MS and DoCoMo launch wireless system you can't switch off
Once it's got your credit cards too, you're expendable...
Microsoft Japan has developed software that allows your phone/CE combo to receive email even when it's switched off. But diligent research by The Register reveals that this isn't quite as pointless an exercise as might initially seem to be the case.
The hardware the system applies to isn't exactly a mobile phone/PDA combination, but NTT-DoCoMo's "P-in Comp@ct" (we're sure it sounds less ridiculous in Japanese) compact flash PHS wireless module. As you'll see from the picture here, it's a dinky little CF device with an antenna.

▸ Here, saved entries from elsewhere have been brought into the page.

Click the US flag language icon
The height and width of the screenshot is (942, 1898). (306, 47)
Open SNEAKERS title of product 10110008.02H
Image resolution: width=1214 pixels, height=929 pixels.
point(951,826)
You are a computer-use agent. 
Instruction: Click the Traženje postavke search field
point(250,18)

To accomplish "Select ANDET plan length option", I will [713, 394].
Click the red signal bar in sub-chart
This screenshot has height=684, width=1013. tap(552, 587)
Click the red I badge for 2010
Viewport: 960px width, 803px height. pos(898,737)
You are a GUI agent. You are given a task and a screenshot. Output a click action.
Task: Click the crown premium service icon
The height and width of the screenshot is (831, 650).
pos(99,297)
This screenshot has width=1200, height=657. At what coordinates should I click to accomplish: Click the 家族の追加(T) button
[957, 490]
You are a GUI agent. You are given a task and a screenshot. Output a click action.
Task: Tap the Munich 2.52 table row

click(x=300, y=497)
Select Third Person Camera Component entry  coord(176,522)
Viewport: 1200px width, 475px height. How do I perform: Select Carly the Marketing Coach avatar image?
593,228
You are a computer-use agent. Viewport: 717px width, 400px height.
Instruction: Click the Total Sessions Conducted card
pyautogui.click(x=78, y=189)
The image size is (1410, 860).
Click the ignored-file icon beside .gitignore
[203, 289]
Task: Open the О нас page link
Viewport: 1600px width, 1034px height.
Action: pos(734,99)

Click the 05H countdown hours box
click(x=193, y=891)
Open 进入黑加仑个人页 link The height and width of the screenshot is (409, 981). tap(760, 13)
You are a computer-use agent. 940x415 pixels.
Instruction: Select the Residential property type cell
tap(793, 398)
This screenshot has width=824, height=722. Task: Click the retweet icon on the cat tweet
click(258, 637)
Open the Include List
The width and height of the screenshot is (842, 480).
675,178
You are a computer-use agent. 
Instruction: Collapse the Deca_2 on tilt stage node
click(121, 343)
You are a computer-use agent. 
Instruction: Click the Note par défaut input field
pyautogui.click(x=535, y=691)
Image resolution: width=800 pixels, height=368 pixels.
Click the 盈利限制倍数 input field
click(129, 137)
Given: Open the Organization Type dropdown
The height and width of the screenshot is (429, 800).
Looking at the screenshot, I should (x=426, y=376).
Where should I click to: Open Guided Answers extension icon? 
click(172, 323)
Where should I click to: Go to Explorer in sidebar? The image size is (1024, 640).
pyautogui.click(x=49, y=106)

When you're moving around (in Japan, that is) it therefore gives you the ability to be permanently connected to the Web, but of course when your PDA is switched off, it doesn't.
But the cute thing about the P-in Comp@ct and the DoCoMo "Charatalk" mail service that goes with it is that devices can be woken up. Charatalk messages come with a signal for switching the P-in Comp@ct back on, and also include commands for launching the browser to access a specific URL, or to launch the mail program to collect mail.
Just roll the implications of that one around in your head for a while. Sure, it's a system that currently only works with a Japanese service, but presumably it makes it possible for people to spam you, get your hardware to log onto an ISP and go and look at filthy pictures on your behalf, all without you even having to know about it, if you happened to leave the wretched thing out of earshot. From the point of view of the "permissions-based marketing" people, it's conceptually compelling.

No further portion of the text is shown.